Молитва к Прозерпине - страница 36



Сказано – сделано. Наша процессия, в которой теперь было вдвое больше участников, двинулась в путь. Куал, само собой разумеется, не питал ни малейшей симпатии к нашим новым попутчикам; он старался держаться от них подальше и шагал около моего паланкина. Я засмеялся:

– Твоя судьба весьма забавна: что бы ты ни делал, тебе все равно не везет, и чем дальше, тем твоя участь хуже.

На сей раз он ответил мне:

– Смейся, смейся сколько тебе угодно, пока можешь; когда мы доберемся до Логовища Мантикоры, тебе сразу смеяться расхочется.

Мы двигались к югу целых два дня и наконец увидели перед собой владения этого самого Эргастера. В отличие от великолепного дома, в котором нас разместил Нурсий, построенного, чтобы подчеркнуть власть и достаток его хозяина, эта вилла была простым традиционным крестьянским домом: большое строение окружали пшеничные поля, виноградники и оливковые деревья, целые оливковые рощи. Рабы Эргастера направились к дому, пообещав немедленно вернуться. Мне их поведение показалось подозрительным.

Квинт Эргастер принимать нас не спешил. Наша небольшая группа довольно долго ждала у изгороди, ограничивавшей его владения. И должен тебе признаться, Прозерпина, что, пока длилось это ожидание, меня мучили опасения: я совершенно ничего не знал о местной элите. Мне было неизвестно, проявят ли эти люди любезность или, напротив, их охватит внезапная ярость. Как бы то ни было, времени для сомнений оставалось немного.

Как полагалось по старинной традиции, встретить нас вышел сам Квинт Эргастер. И какой человек предстал перед нами, Прозерпина, – истинный римлянин!

Эргастер казался воплощением осени жизни: он был стар, очень стар. Мы сразу же узнали, что наш амфитрион достиг завидного зрелого возраста, – ему исполнилось девяносто пять лет! Он был глух на одно ухо и передвигался, опираясь одной рукой на палку, а другой на раба. Однако, кроме этих небольших неудобств и темных пятен на коже лица и рук, ничто его не беспокоило: голова у него работала прекрасно и зрение, хотя и слабое, он еще сохранял. Мы поздоровались.

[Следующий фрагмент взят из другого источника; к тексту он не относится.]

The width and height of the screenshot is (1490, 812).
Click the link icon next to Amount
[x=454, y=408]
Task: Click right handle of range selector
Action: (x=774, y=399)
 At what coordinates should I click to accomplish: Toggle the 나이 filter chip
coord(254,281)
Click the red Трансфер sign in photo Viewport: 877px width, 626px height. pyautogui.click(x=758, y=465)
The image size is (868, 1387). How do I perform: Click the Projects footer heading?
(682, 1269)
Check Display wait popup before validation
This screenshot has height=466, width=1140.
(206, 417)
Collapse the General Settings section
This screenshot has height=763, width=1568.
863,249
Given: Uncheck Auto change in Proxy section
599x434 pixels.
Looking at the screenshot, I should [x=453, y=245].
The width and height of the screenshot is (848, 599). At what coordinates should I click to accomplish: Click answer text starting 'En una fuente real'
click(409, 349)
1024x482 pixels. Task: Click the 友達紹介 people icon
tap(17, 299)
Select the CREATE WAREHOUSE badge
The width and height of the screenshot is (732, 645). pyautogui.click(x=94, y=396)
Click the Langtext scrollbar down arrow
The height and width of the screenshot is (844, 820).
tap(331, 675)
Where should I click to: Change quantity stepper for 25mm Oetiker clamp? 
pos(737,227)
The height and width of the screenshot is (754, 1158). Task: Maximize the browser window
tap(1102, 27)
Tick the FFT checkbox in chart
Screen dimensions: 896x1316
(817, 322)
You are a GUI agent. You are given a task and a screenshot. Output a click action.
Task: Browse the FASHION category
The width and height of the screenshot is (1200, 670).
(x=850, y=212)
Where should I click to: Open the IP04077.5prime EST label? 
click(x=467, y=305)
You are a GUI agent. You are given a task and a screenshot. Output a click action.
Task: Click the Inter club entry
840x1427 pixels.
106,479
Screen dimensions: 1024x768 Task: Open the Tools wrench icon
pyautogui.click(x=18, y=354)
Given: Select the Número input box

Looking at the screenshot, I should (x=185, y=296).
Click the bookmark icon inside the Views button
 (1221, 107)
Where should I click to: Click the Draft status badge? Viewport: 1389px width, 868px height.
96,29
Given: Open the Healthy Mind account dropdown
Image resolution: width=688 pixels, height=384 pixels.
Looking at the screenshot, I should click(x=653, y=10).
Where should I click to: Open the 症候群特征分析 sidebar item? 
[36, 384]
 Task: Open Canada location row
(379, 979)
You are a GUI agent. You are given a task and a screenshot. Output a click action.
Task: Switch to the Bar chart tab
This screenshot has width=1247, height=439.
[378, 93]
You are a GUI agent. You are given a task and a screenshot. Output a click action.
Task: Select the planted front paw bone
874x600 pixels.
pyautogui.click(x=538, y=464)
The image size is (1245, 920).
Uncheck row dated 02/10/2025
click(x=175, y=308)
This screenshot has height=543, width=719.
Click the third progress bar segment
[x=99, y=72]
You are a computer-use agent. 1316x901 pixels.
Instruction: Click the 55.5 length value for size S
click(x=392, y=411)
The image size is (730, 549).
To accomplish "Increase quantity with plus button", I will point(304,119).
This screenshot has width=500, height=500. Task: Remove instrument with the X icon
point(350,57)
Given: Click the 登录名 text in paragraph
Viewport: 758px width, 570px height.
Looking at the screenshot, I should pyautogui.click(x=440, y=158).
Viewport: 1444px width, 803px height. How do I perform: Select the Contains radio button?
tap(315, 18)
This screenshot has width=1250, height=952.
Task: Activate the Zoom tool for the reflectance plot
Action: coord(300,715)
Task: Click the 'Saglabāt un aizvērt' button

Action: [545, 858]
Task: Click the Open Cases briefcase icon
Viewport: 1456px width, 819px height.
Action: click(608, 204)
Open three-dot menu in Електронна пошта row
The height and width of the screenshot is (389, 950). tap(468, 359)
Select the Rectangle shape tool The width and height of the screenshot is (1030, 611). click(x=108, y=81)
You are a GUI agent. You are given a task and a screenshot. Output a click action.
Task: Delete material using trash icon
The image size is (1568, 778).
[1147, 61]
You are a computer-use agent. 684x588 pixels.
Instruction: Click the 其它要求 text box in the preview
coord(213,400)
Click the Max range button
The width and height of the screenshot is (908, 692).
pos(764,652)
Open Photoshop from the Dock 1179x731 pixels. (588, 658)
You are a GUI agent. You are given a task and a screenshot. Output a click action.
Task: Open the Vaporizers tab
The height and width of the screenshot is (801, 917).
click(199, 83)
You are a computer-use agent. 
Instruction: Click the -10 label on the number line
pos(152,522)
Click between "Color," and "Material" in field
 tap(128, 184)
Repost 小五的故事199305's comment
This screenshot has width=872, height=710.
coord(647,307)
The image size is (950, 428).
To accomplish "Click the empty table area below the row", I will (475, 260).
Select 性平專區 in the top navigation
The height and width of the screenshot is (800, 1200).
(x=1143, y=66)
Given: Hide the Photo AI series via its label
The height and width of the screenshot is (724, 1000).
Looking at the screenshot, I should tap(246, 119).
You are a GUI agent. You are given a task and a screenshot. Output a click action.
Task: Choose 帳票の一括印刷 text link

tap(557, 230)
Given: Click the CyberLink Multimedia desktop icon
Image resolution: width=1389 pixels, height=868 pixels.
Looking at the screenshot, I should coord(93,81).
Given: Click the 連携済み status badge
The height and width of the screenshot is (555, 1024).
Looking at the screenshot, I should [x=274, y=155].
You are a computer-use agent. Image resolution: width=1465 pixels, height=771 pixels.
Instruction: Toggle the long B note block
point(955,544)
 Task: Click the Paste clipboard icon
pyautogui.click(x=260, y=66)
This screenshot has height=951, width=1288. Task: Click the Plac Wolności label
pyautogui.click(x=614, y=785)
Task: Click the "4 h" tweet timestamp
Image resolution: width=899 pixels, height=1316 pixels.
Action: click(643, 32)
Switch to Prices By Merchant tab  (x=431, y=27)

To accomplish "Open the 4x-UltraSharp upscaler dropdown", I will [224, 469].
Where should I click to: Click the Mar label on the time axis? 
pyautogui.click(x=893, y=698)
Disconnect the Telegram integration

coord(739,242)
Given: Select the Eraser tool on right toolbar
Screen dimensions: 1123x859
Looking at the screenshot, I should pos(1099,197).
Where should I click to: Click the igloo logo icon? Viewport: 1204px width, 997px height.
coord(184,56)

– Мне сказали, что твоя фамилия Туллий.

В его густом и строгом голосе еще звучали отголоски приказов, которые он отдавал войску в прежние годы.

– Да, господин. Меня зовут Марк Туллий, я старший сын Марка Туллия Цицерона, – ответил я, пытаясь быть как можно любезнее.

Эргастер посмотрел на меня, будто собирался вынести свой приговор:

– Скажи мне, молодой Туллий, ты настоящий римлянин? Истинный римлянин из Рима?

– Кому быть римлянином, если не мне? Правда, мой отец приехал из Арпи[27], но я родился в Субуре, а всем известно, что наш район – самый древний в Риме.

Мой ответ покорил его: как только старик услышал название моего района, он разволновался и его одолела печаль.

– Субура! – Настороженный центурион превратился в простого старика, скучающего по родине. – А скажи мне, юный Туллий, что нового в древнем Риме?

– Рим уже не тот, каким был раньше, – ответил я не столько из убеждения, сколько из желания его утешить. Эргастер удивил меня своим философским умозаключением:

– Рим никогда не был таким, как раньше.

И чтобы выместить свое раздражение, старик ударил раба по спине палкой.

Затем подошел ко мне и, опершись ладонью о мою грудь, приблизил свои слабые глаза к моему лицу, чтобы разглядеть черты получше. Потом улыбнулся, и я понял, что мы подружимся.

* * *

Эргастер был старым солдатом, которому в жизни повезло. Он прожил очень долгую жизнь! Ему было всего восемь лет, когда он вместе с римским войском отправился в Карфаген, чтобы разрушить город. Когда я, которому в то время не исполнилось и восемнадцати, слушал его, мне казалось, что я путешествую во времени.